The Gaita-de-fole coimbrã is a type of old Iberian bagpipe. Along with the machinho de Coimbra - a kind of cavaquinho, and the viola toeira - a traditional guitar, it is one of the most important traditional music instruments in the Beira Litoral Province. The Coimbra bagpipe belongs to the Iberian gaita-family. Unlike a Galician bagpipe, the chanter is thinner and smaller and presents an old "out-of-tune" scale, the drone is larger, heavy, but showing a fine woodturning job, and the old blow mechanism is primitive and very hard to handle. Also the goat skin is used in a different way from the North of Portugal and Galicia: the chanter goes to the "left" leg, the drone to the "right" leg, and the blow tube on the neck.

University of Coimbra 
Bagpipes and charamelas were played until the late 19th century at the University of Coimbra.

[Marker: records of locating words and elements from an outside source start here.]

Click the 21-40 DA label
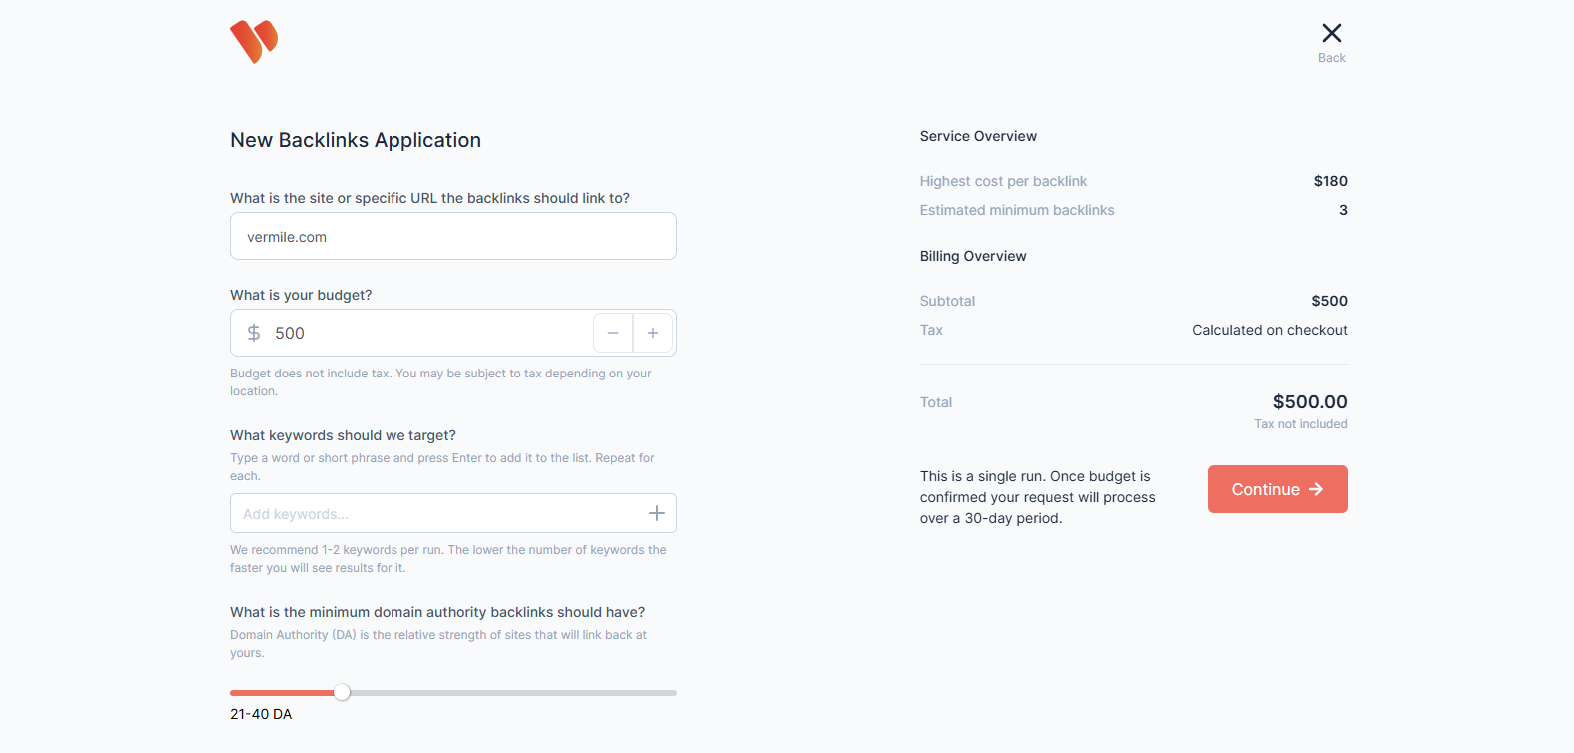Viewport: 1574px width, 753px height. click(261, 714)
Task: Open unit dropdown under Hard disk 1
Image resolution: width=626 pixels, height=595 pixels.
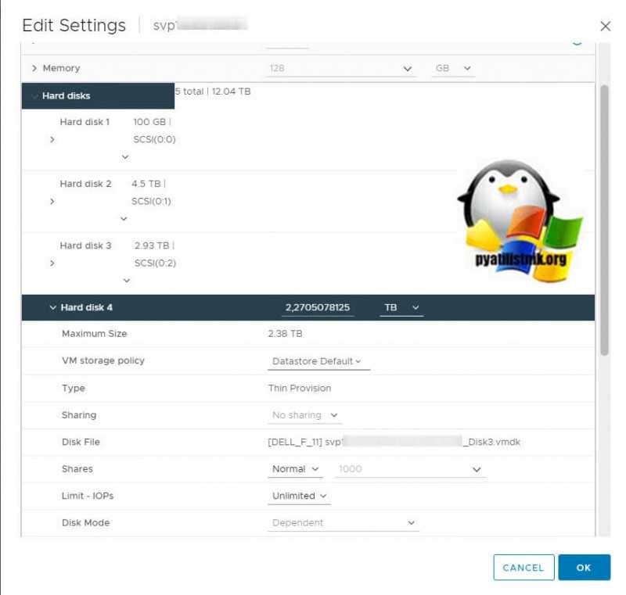Action: pyautogui.click(x=125, y=157)
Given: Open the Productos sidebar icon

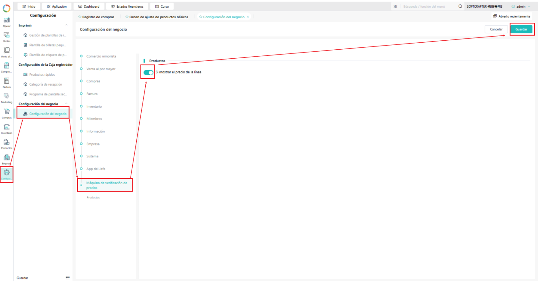Looking at the screenshot, I should [6, 144].
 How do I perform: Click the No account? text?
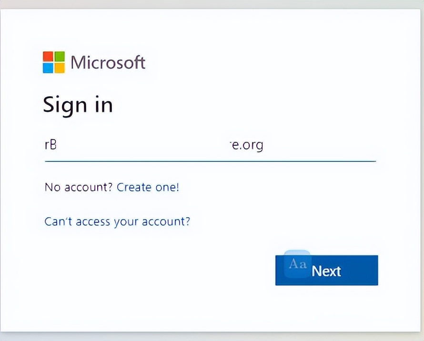point(79,187)
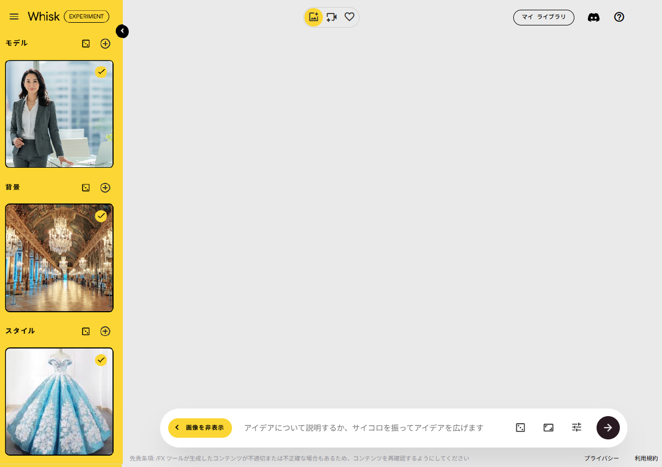This screenshot has height=467, width=662.
Task: Roll the dice for 背景 section
Action: click(x=86, y=188)
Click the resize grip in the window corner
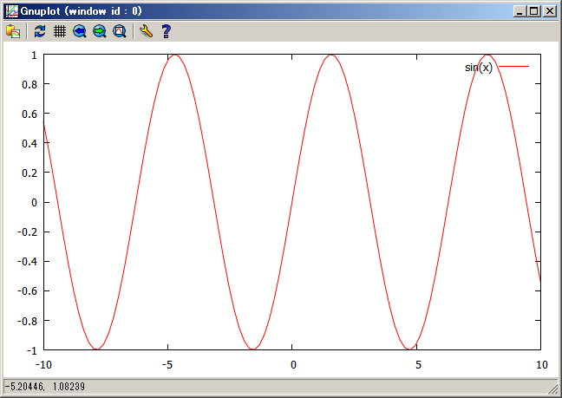Screen dimensions: 562x398 click(x=553, y=389)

It's an old tradition that bagpipers from the small villages near Coimbra come twice a year to Coimbra. Invited by University Students they come to celebrate the Queima das Fitas and the Cortejo das Latas e Imposição de Insígnias.

Tradition surrounding Coimbra 
Traditional bagpipers never disappeared from the small villages near Coimbra. They still play in religious ceremonies and festivals as did their ancestors. Old secular culture, as Procissões, are preceded by the traditional Gaiteiro, a musical group concerning of one bagpiper and two drummers (caixa and bombo).